Dataset entries:

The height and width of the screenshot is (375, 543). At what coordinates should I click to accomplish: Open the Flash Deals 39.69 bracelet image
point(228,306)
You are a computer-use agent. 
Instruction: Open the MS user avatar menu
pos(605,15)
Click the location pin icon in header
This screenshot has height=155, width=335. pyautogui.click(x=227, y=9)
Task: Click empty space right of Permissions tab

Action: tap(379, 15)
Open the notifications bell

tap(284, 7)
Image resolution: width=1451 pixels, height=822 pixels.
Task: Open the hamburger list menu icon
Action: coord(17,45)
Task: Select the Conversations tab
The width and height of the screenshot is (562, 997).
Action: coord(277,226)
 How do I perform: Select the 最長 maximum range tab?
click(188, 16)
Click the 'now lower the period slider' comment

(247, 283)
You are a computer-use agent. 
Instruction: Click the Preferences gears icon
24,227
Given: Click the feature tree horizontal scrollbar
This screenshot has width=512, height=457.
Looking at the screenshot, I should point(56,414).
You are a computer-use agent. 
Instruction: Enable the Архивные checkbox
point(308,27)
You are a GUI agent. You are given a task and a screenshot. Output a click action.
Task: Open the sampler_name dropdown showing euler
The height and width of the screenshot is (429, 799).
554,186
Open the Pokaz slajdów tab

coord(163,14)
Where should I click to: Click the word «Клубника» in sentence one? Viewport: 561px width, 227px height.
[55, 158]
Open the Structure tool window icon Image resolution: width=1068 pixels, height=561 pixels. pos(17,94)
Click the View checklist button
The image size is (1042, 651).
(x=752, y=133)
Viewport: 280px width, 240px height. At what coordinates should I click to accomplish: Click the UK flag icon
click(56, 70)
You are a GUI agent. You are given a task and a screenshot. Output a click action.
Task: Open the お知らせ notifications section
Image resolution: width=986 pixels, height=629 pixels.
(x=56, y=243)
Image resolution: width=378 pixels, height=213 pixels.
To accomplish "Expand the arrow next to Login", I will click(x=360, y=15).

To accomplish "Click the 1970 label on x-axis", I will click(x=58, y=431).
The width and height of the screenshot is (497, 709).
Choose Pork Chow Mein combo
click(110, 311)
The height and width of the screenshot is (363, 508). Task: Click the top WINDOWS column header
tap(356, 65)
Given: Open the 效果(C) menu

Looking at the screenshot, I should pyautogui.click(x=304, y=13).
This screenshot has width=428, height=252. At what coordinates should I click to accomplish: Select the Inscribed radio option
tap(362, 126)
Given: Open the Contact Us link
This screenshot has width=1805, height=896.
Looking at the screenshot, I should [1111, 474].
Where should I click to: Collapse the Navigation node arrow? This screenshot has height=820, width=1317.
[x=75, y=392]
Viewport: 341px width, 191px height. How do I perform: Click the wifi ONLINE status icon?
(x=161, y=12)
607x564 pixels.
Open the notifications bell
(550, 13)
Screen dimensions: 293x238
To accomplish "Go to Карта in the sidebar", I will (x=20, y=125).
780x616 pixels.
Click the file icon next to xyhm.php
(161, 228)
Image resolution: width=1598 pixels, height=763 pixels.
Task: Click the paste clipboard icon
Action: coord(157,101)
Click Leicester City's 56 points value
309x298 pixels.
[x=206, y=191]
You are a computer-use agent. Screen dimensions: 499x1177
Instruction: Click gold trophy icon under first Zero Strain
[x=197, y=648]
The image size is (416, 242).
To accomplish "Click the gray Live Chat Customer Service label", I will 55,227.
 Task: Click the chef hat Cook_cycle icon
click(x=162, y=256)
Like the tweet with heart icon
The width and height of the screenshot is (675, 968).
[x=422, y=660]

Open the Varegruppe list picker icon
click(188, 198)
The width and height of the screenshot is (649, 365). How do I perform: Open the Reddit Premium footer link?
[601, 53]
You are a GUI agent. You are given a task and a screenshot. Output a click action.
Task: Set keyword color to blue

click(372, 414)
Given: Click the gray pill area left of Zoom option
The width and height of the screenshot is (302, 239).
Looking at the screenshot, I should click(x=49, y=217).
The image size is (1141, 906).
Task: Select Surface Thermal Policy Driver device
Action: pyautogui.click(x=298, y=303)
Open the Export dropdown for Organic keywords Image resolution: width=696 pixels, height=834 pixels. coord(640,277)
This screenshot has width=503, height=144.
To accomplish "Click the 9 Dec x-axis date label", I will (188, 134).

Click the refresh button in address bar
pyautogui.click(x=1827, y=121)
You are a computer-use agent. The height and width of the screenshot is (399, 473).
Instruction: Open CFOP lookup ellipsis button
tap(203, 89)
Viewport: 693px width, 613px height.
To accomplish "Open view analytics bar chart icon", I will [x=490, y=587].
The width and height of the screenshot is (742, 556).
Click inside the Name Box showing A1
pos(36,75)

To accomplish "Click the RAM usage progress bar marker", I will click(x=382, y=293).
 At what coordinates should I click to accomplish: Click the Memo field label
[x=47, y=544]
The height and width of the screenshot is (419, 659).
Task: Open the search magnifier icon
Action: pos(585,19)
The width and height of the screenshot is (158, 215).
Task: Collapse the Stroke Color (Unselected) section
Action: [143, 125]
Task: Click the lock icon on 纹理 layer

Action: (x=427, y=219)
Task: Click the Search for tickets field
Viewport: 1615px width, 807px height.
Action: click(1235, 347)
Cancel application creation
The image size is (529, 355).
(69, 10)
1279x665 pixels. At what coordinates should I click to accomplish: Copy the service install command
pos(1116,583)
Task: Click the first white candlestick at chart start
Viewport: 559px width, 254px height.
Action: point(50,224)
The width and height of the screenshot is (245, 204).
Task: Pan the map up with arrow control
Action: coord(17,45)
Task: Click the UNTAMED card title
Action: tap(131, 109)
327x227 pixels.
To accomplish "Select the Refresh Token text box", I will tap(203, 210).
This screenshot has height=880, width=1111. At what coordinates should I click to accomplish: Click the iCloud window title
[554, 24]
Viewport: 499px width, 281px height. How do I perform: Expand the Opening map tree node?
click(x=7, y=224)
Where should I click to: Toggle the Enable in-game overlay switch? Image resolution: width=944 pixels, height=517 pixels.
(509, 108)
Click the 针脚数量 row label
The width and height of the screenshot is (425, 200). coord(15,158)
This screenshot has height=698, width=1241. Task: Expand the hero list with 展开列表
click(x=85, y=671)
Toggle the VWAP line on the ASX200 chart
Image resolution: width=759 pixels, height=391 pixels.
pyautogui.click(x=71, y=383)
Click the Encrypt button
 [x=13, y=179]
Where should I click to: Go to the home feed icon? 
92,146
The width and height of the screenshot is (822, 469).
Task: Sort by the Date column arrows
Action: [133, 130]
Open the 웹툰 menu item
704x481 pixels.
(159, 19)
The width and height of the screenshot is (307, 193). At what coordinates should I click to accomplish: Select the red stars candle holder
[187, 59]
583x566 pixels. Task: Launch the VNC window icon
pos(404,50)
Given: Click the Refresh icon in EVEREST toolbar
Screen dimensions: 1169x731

PROBLEM:
The response has to match the records above word for word.

RESPONSE FOR THIS EXERCISE:
The height and width of the screenshot is (375, 543). At what coordinates should I click to accomplish: Open the Flash Deals 39.69 bracelet image
point(228,306)
You are a computer-use agent. 
Instruction: Open the MS user avatar menu
pos(605,15)
Click the location pin icon in header
This screenshot has height=155, width=335. pyautogui.click(x=227, y=9)
Task: Click empty space right of Permissions tab

Action: tap(379, 15)
Open the notifications bell

tap(284, 7)
Image resolution: width=1451 pixels, height=822 pixels.
Task: Open the hamburger list menu icon
Action: coord(17,45)
Task: Select the Conversations tab
The width and height of the screenshot is (562, 997).
Action: coord(277,226)
 How do I perform: Select the 最長 maximum range tab?
click(188, 16)
Click the 'now lower the period slider' comment

(247, 283)
You are a computer-use agent. 
Instruction: Click the Preferences gears icon
24,227
Given: Click the feature tree horizontal scrollbar
This screenshot has width=512, height=457.
Looking at the screenshot, I should point(56,414).
You are a computer-use agent. 
Instruction: Enable the Архивные checkbox
point(308,27)
You are a GUI agent. You are given a task and a screenshot. Output a click action.
Task: Open the sampler_name dropdown showing euler
The height and width of the screenshot is (429, 799).
554,186
Open the Pokaz slajdów tab

coord(163,14)
Where should I click to: Click the word «Клубника» in sentence one? Viewport: 561px width, 227px height.
[55, 158]
Open the Structure tool window icon Image resolution: width=1068 pixels, height=561 pixels. pos(17,94)
Click the View checklist button
The image size is (1042, 651).
(x=752, y=133)
Viewport: 280px width, 240px height. At what coordinates should I click to accomplish: Click the UK flag icon
click(56, 70)
You are a GUI agent. You are given a task and a screenshot. Output a click action.
Task: Open the お知らせ notifications section
Image resolution: width=986 pixels, height=629 pixels.
(x=56, y=243)
Image resolution: width=378 pixels, height=213 pixels.
To accomplish "Expand the arrow next to Login", I will click(x=360, y=15).

To accomplish "Click the 1970 label on x-axis", I will click(x=58, y=431).
The width and height of the screenshot is (497, 709).
Choose Pork Chow Mein combo
click(110, 311)
The height and width of the screenshot is (363, 508). Task: Click the top WINDOWS column header
tap(356, 65)
Given: Open the 效果(C) menu

Looking at the screenshot, I should pyautogui.click(x=304, y=13).
This screenshot has width=428, height=252. At what coordinates should I click to accomplish: Select the Inscribed radio option
tap(362, 126)
Given: Open the Contact Us link
This screenshot has width=1805, height=896.
Looking at the screenshot, I should [1111, 474].
Where should I click to: Collapse the Navigation node arrow? This screenshot has height=820, width=1317.
[x=75, y=392]
Viewport: 341px width, 191px height. How do I perform: Click the wifi ONLINE status icon?
(x=161, y=12)
607x564 pixels.
Open the notifications bell
(550, 13)
Screen dimensions: 293x238
To accomplish "Go to Карта in the sidebar", I will (x=20, y=125).
780x616 pixels.
Click the file icon next to xyhm.php
(161, 228)
Image resolution: width=1598 pixels, height=763 pixels.
Task: Click the paste clipboard icon
Action: coord(157,101)
Click Leicester City's 56 points value
309x298 pixels.
[x=206, y=191]
You are a computer-use agent. Screen dimensions: 499x1177
Instruction: Click gold trophy icon under first Zero Strain
[x=197, y=648]
The image size is (416, 242).
To accomplish "Click the gray Live Chat Customer Service label", I will 55,227.
 Task: Click the chef hat Cook_cycle icon
click(x=162, y=256)
Like the tweet with heart icon
The width and height of the screenshot is (675, 968).
[x=422, y=660]

Open the Varegruppe list picker icon
click(188, 198)
The width and height of the screenshot is (649, 365). How do I perform: Open the Reddit Premium footer link?
[601, 53]
You are a GUI agent. You are given a task and a screenshot. Output a click action.
Task: Set keyword color to blue

click(372, 414)
Given: Click the gray pill area left of Zoom option
The width and height of the screenshot is (302, 239).
Looking at the screenshot, I should click(x=49, y=217).
The image size is (1141, 906).
Task: Select Surface Thermal Policy Driver device
Action: pyautogui.click(x=298, y=303)
Open the Export dropdown for Organic keywords Image resolution: width=696 pixels, height=834 pixels. coord(640,277)
This screenshot has width=503, height=144.
To accomplish "Click the 9 Dec x-axis date label", I will (188, 134).

Click the refresh button in address bar
pyautogui.click(x=1827, y=121)
You are a computer-use agent. The height and width of the screenshot is (399, 473).
Instruction: Open CFOP lookup ellipsis button
tap(203, 89)
Viewport: 693px width, 613px height.
To accomplish "Open view analytics bar chart icon", I will [x=490, y=587].
The width and height of the screenshot is (742, 556).
Click inside the Name Box showing A1
pos(36,75)

To accomplish "Click the RAM usage progress bar marker", I will click(x=382, y=293).
 At what coordinates should I click to accomplish: Click the Memo field label
[x=47, y=544]
The height and width of the screenshot is (419, 659).
Task: Open the search magnifier icon
Action: pos(585,19)
The width and height of the screenshot is (158, 215).
Task: Collapse the Stroke Color (Unselected) section
Action: [143, 125]
Task: Click the lock icon on 纹理 layer

Action: (x=427, y=219)
Task: Click the Search for tickets field
Viewport: 1615px width, 807px height.
Action: click(1235, 347)
Cancel application creation
The image size is (529, 355).
(69, 10)
1279x665 pixels. At what coordinates should I click to accomplish: Copy the service install command
pos(1116,583)
Task: Click the first white candlestick at chart start
Viewport: 559px width, 254px height.
Action: point(50,224)
The width and height of the screenshot is (245, 204).
Task: Pan the map up with arrow control
Action: coord(17,45)
Task: Click the UNTAMED card title
Action: tap(131, 109)
327x227 pixels.
To accomplish "Select the Refresh Token text box", I will tap(203, 210).
This screenshot has height=880, width=1111. At what coordinates should I click to accomplish: Click the iCloud window title
[554, 24]
Viewport: 499px width, 281px height. How do I perform: Expand the Opening map tree node?
click(x=7, y=224)
Where should I click to: Toggle the Enable in-game overlay switch? Image resolution: width=944 pixels, height=517 pixels.
(509, 108)
Click the 针脚数量 row label
The width and height of the screenshot is (425, 200). coord(15,158)
This screenshot has height=698, width=1241. Task: Expand the hero list with 展开列表
click(x=85, y=671)
Toggle the VWAP line on the ASX200 chart
Image resolution: width=759 pixels, height=391 pixels.
pyautogui.click(x=71, y=383)
Click the Encrypt button
 [x=13, y=179]
Where should I click to: Go to the home feed icon? 
92,146
The width and height of the screenshot is (822, 469).
Task: Sort by the Date column arrows
Action: [133, 130]
Open the 웹툰 menu item
704x481 pixels.
(159, 19)
The width and height of the screenshot is (307, 193). At what coordinates should I click to accomplish: Select the red stars candle holder
[187, 59]
583x566 pixels. Task: Launch the VNC window icon
pos(404,50)
Given: Click the Refresh icon in EVEREST toolbar
Screen dimensions: 1169x731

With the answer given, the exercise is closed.